The youthful Mamdani with his big grin has focused his campaign like a laser beam on issues surrounding affordability and quality of life in the city. His promises for an indefinite freeze for all rent stabilized apartments; free and fast buses; free childcare for every child over 6 weeks; and create a network of city-owned grocery stores offering discounted food; all sound appealing to anyone struggling to make ends meet.
He has plans to create a Department of Community Safety to “prevent violence before it happens by prioritizing solutions which have been consistently shown to improve safety.” Those solutions, however, don’t include putting people in jail for committing crime, as he intends to close down all the city’s jails, and alludes to crime being caused by “failures of our social safety net.”
He talks about these proposals with great passion, while ignoring how he will pay for or implement his agenda, and has managed to convince many voters that this is what will make their lives substantially better. That’s politics and he plays that game very well.
But there is another Mandani. The one that many say wants to initiate what would amount to a full communist revolution in America. Who expresses heavy support for the BDS movement. Who wants to eliminate the police and offer “therapy” to criminals.
Like many in his generation, Zohran has grown up posting every thought on social media. He has made over 16,000 tweets and one intrepid reporter at the Free Press read all of them. We have a strong record of the things he believes on these and many other issues. And they offer deep insight into what he would really like to do, in contrast to the sanitized, politically safe version he wants the voters to judge him on. Here are the highlights:
On capitalism, in 2020 he posted: “Socialism doesn’t mean stealing money from the rich. It means taking back money the rich stole from everyone else,” and “Taxation isn’t theft. Capitalism is.”
On housing, he posted: “People often ask what socialists mean when we say we want to “decommodify” housing. Basically, we want to move away from a situation where most people access housing by purchasing it on the market & toward a situation where the state guarantees high-quality housing to all.”
On law enforcement, he posted: “In NYC, 99% of officeholders are Democrats, yet they refuse to defund cops who murder with impunity. Electing Democrats isn’t enough. We need a political revolution” and “From Minneapolis to NYC, cops brutalize & murder us because they can do it w/ impunity. We don’t just need more account- ability – we need fewer police. But we won’t get either until we break their political power.”
On prostitution, he posted: “We need to repeal the #Walking- WhileTrans ban, decriminalize sex work & get the cops out of people’s lives.”

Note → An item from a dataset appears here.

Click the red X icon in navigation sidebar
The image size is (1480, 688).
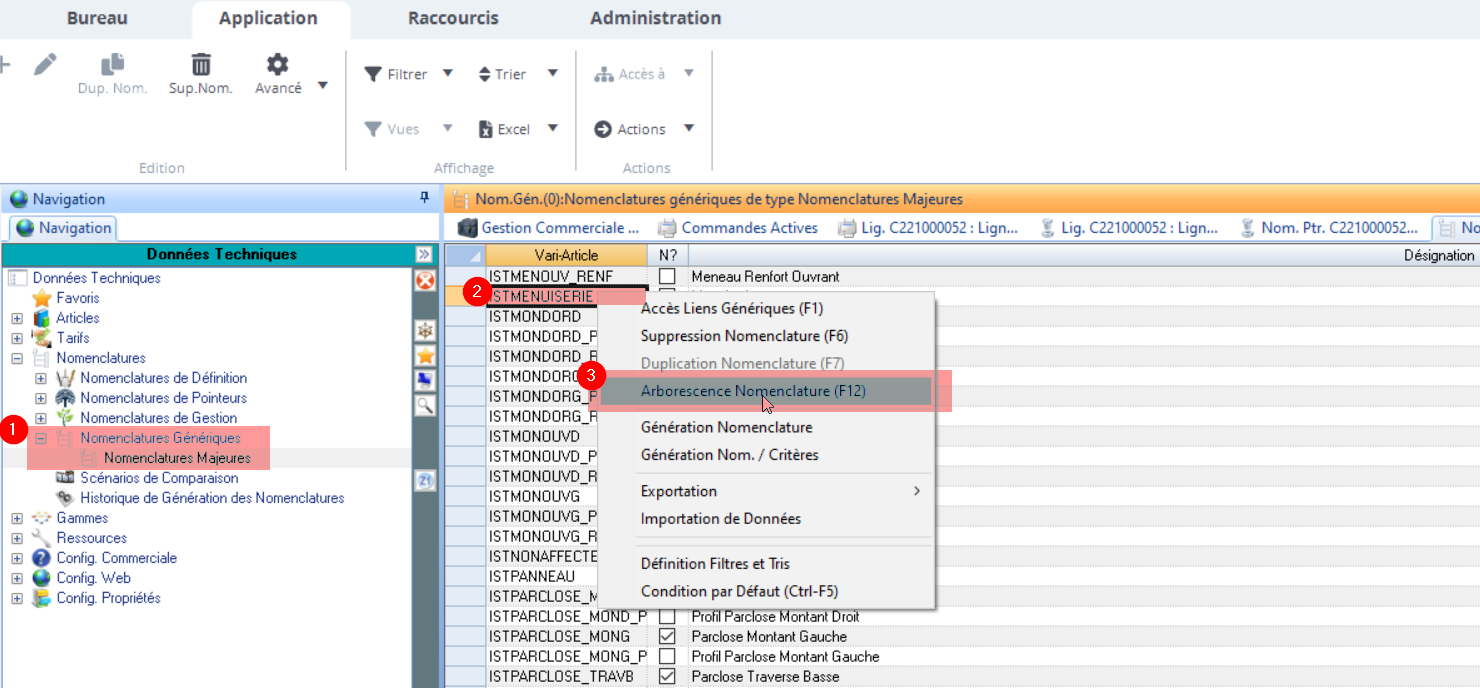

On the October 7 terrorist attack, he posted his official statement: “I mourn the hundreds of people killed across Israel and Palestine in the last 36 hours. Netanyahu’s declaration of war, the Israeli government’s decision to cut electricity to Gaza, and Knesset members calling for another Nakba will undoubtedly lead to more violence and suffering in the days and weeks to come. The path toward a just and lasting peace can only begin by ending the occupation and dismantling apartheid.”
No condemnation or even mention of Hamas, with the blame apparently falling entirely on Israel.
There is an entirely different Mamdani that he isn’t introducing to the public, and when confronted he denies allegations of antisemitism and communism. He eloquently declared at a 2021 DSA conference, “the end goal of seizing the means of production” while unpopular should still be championed. This appears to be the real Mamdani, the one he doesn’t seem to want the voters to look too closely at.